Mela’s charismatic and uninhibited drums complement Lin’s introspective approach to piano and prepared piano. As a result, the duo’s collaboration is expansive and cinematic in scope. “Part I” begins like a noir film, with dark, languorous beats, industrial sounds on prepared piano and dramatic, punctuated piano notes. Lin’s improvisational style is analytical yet unrestrained. He moves deftly between organic melodies and experimental tone poems, while Mela’s feverish drums give way to sheets of sound and frenetic pulses. Just as they approach entropy, they come to a halt, taking a collective breath before Mela’s guttural vocals call on them to reset and recenter on a more focused and angular improvisation.

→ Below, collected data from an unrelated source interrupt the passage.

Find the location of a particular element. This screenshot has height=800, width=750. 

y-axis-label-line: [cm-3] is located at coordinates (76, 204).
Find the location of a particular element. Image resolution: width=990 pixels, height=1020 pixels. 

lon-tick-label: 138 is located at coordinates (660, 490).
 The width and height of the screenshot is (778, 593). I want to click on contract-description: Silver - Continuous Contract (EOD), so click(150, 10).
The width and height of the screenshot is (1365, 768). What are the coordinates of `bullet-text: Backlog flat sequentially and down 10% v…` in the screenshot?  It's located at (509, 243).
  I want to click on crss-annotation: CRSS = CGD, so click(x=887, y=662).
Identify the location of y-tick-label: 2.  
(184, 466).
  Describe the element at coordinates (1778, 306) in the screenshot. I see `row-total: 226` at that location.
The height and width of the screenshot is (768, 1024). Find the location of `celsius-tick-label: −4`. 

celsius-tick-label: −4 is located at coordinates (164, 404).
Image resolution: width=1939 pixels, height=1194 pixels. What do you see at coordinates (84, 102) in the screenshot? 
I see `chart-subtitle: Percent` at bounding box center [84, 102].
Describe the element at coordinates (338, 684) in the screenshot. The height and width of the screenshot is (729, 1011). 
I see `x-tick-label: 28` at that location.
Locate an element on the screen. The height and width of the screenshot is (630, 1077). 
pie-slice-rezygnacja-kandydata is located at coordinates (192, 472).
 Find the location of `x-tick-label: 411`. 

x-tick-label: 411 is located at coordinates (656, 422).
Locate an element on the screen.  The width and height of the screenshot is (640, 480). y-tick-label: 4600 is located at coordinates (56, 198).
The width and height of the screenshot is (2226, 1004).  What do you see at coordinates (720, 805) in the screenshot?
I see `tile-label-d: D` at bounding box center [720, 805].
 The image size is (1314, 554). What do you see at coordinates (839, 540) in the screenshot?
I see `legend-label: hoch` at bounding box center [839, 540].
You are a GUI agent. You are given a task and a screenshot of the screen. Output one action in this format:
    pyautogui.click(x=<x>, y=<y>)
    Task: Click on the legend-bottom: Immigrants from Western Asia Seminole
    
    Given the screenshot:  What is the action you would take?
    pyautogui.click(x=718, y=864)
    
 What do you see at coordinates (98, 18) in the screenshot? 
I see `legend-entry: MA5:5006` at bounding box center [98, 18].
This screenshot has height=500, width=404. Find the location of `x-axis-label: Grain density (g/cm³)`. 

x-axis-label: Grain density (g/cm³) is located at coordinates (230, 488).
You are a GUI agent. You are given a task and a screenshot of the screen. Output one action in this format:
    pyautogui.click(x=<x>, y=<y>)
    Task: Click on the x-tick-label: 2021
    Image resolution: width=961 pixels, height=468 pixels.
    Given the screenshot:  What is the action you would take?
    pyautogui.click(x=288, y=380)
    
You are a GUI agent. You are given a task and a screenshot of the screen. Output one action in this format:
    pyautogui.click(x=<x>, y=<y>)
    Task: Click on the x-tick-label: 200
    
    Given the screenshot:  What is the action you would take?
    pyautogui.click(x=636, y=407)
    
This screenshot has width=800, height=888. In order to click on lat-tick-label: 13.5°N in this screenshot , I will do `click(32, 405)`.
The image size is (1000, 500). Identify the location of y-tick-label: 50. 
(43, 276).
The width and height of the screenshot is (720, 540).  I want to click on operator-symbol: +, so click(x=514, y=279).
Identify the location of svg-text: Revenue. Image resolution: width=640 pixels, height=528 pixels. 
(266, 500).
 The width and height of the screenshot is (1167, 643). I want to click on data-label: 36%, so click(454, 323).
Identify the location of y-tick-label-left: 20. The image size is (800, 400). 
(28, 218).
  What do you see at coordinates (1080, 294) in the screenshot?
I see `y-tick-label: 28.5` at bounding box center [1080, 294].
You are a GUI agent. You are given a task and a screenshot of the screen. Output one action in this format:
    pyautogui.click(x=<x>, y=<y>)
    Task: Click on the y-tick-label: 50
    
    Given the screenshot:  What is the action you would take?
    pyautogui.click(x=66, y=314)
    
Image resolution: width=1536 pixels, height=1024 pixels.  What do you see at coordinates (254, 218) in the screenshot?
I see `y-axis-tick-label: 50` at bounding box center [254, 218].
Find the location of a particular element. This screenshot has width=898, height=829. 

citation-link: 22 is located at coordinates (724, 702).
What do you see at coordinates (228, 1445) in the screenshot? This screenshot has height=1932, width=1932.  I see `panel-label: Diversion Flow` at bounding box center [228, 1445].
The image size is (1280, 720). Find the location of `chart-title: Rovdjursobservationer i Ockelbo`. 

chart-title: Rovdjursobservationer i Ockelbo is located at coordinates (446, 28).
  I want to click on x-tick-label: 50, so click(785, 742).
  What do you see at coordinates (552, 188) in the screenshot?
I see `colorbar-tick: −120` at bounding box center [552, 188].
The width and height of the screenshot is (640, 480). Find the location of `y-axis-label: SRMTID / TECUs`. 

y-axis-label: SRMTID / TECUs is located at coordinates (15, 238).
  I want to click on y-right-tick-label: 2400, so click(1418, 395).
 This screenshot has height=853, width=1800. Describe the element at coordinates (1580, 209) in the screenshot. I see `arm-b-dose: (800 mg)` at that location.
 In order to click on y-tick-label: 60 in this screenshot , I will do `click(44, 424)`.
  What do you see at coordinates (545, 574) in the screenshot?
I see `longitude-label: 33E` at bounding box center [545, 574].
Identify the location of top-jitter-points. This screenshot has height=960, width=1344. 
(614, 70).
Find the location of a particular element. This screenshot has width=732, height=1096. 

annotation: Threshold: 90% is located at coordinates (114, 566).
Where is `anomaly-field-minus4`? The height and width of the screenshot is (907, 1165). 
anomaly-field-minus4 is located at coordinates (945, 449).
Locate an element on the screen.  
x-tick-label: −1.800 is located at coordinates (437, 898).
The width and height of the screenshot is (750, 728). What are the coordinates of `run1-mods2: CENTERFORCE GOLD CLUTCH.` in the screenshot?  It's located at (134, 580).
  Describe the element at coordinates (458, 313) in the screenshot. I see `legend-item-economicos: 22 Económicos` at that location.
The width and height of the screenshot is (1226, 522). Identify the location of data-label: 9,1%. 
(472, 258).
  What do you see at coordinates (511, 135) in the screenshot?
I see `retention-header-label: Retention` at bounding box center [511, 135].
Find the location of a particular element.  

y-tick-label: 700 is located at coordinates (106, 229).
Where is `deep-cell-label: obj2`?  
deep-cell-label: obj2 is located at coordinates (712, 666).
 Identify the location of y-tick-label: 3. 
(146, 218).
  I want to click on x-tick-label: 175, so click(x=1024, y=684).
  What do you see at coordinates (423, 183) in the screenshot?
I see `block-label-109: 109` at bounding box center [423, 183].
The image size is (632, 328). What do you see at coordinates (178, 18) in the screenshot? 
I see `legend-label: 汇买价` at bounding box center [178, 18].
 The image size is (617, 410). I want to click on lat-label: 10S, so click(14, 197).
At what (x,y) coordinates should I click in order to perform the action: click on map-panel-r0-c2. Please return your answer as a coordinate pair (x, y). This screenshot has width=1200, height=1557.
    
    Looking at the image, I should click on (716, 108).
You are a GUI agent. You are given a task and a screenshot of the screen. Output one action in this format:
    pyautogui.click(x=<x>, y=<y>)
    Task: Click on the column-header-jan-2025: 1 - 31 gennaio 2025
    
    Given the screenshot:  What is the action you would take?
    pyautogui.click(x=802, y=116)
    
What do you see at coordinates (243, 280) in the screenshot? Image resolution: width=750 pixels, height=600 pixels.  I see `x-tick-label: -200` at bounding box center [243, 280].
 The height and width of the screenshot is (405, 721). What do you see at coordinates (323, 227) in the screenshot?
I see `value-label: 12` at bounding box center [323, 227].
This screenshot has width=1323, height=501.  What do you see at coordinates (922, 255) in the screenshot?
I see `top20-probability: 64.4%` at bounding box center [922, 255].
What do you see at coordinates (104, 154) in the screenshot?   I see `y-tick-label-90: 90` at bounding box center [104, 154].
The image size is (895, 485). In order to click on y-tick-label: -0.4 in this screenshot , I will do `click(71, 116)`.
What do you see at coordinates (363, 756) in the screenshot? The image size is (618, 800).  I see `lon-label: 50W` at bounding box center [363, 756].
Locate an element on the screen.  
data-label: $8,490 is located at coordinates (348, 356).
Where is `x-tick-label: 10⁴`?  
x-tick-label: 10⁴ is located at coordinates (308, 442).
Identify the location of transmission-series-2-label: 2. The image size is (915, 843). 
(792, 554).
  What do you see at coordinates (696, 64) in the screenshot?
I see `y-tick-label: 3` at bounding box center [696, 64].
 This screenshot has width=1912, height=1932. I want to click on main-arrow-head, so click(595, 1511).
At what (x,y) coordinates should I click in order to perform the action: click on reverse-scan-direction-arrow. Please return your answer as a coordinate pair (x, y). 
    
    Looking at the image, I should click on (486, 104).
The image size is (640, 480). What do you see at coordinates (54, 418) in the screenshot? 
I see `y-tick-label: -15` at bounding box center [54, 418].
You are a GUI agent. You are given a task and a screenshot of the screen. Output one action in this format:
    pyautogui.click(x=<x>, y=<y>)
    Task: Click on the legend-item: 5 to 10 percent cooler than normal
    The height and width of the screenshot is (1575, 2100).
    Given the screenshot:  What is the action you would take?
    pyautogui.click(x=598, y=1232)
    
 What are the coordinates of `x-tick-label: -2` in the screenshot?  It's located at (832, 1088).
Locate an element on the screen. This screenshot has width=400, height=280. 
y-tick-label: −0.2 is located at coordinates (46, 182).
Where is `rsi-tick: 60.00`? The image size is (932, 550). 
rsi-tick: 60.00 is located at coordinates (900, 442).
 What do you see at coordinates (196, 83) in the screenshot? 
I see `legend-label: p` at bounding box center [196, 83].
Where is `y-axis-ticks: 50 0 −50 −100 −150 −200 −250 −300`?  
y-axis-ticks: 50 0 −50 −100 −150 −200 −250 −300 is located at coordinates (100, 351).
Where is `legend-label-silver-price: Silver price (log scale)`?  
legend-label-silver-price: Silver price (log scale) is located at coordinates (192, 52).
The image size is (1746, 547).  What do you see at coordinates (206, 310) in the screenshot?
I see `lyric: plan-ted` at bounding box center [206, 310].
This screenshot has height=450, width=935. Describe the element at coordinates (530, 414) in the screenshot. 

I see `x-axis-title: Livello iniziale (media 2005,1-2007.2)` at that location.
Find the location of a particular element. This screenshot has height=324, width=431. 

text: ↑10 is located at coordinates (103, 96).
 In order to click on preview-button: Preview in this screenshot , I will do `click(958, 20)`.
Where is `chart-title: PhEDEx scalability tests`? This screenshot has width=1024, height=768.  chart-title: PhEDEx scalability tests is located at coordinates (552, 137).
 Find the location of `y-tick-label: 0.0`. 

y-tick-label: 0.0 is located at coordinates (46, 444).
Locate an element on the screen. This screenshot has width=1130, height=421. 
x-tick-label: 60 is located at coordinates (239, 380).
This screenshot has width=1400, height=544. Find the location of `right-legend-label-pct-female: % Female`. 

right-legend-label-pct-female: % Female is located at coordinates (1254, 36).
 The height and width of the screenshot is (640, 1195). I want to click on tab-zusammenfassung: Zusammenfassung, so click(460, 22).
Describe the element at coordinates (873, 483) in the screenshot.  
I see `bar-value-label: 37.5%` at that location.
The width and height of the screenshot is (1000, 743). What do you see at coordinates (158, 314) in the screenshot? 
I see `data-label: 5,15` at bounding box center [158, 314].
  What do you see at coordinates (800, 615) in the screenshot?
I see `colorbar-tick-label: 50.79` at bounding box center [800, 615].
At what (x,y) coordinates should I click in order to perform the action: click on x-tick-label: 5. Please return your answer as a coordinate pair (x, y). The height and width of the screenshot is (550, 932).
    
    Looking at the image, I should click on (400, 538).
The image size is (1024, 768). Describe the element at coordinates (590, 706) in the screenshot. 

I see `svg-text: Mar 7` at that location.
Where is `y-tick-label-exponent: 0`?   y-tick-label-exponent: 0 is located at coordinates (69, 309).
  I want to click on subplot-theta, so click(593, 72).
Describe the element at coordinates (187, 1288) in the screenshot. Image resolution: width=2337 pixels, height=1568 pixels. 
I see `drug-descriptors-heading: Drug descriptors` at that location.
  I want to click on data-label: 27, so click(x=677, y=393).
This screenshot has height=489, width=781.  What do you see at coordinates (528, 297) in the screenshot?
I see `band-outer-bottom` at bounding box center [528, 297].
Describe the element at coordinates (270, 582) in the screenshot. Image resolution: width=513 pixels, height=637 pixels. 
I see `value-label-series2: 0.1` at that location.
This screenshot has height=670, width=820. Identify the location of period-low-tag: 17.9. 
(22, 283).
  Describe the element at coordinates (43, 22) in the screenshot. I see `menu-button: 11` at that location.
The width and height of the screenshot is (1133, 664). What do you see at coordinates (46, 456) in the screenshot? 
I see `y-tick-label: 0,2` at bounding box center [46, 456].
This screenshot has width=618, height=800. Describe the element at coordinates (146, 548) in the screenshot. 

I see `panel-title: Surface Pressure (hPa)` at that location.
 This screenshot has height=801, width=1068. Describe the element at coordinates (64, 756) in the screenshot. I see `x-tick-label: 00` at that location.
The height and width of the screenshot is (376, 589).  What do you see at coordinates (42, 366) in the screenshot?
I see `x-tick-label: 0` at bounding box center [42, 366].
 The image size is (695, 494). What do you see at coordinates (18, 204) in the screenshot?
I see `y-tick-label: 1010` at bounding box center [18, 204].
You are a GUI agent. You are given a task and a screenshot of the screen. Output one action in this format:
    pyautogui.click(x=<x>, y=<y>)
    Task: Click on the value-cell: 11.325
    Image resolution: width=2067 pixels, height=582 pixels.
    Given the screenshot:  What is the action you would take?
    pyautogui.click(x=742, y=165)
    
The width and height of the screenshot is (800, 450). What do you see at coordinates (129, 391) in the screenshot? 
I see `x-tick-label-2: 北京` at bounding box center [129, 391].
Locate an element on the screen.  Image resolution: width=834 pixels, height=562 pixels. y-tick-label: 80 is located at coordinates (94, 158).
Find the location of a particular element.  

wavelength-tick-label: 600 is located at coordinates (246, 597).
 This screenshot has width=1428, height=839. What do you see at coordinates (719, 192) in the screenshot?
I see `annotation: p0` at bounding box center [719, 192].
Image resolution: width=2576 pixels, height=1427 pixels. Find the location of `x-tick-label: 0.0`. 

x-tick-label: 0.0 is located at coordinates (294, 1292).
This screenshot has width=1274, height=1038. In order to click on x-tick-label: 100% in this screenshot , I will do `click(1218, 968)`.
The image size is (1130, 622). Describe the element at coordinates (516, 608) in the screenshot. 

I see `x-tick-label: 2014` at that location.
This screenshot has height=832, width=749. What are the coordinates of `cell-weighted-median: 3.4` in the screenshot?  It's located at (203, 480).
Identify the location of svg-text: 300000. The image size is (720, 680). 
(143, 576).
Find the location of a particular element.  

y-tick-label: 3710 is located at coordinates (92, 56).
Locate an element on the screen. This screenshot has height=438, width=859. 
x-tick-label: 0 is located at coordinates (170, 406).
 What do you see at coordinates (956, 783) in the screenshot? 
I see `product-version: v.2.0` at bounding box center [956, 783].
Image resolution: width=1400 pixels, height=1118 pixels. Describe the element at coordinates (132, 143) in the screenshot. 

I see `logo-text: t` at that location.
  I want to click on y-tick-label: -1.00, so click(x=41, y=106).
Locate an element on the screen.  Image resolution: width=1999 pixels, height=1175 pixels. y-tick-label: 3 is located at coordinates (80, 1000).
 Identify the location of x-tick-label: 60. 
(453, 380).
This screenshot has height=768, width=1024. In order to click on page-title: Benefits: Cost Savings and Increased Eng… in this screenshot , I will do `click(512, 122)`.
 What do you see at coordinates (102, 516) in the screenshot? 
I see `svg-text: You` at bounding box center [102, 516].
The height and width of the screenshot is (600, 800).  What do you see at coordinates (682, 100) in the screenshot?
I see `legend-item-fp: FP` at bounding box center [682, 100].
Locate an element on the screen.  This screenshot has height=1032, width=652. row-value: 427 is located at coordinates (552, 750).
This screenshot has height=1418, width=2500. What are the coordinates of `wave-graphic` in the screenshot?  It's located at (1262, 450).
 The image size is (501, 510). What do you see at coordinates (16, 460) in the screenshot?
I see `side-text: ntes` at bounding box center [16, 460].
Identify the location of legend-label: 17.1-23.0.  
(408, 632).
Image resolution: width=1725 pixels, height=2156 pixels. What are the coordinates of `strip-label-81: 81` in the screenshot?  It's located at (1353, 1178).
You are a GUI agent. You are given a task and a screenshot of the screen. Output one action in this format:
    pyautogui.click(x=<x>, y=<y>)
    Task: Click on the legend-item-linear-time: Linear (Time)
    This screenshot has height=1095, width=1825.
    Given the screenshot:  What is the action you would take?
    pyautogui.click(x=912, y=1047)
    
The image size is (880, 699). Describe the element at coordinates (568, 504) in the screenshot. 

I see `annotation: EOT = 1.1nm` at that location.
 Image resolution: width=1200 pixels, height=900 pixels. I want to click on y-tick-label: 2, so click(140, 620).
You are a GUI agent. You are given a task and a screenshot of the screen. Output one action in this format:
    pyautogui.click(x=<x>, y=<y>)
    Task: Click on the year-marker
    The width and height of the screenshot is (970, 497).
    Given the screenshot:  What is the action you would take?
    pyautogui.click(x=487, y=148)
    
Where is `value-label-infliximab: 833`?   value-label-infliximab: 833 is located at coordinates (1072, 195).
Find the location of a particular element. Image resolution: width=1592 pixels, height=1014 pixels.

The range of textures and motifs that Mela and Lin explore in “Part II’’ is even more diverse. It gradually advances to more muscular uptempo percussion and angular melodies.
—Ivana Ng
SuqidCo - The Suqid's Ear
A departure for Cuban-American drummer Francisco Mela, known for his work with John Scofield, Motions Vol. 1 is a two-part session of free improvisation. It's also more directed towards the concepts of Taiwanese-American pianist Shinya Lin, who draws creative influence from John Cage and Cecil Taylor.
Properly titled since the textures expressed by Mela's drum kit and Linn's prepared piano are almost constantly in motion, only a few silent interludes precede Lin's quavering additionally vocalized yells, yodels or replicating bird squawks. While Cage's ideas of allowing some musical elements to be determined by the players are openly expressed in free improvisation like this one, Taylor's influence is more pronounced. Propelling contrasting dynamics as he stops and starts ragged expositions, Lin's jagged clips on the piano's highest-pitched keys are almost pure Taylor. Still his equivalent forays towards soundboard echoes while key stopping and juddering metal implements on the piano's prepared internal strings confirm his individuality. Sympathetic throughout, Mela's response to the pianist's inner string strumming or metronomic patterning is suitably laid back. Rim shots, snare accents and cymbal clanks are common, while the emphasis on wood, skin and wire from both players confirms the foreground acoustic properties of their instruments.
During the intense and protracted "Part 2", the stop-time continuum that propels the piece becomes faster and louder with staccato keyboard runs and prominent percussion drags and ruffs emphasized. Shudders and vibrating patterns from both are repeated as the piano's wooden frame is vibrated along with metronomic key shifts. Conflating dual dynamics, emphasized drum slaps and brush wisps confirm the ending. That's the ending not the end, as Vol. 1 in the title suggests. Curiosity remains as to what the two will create on Vol. 2.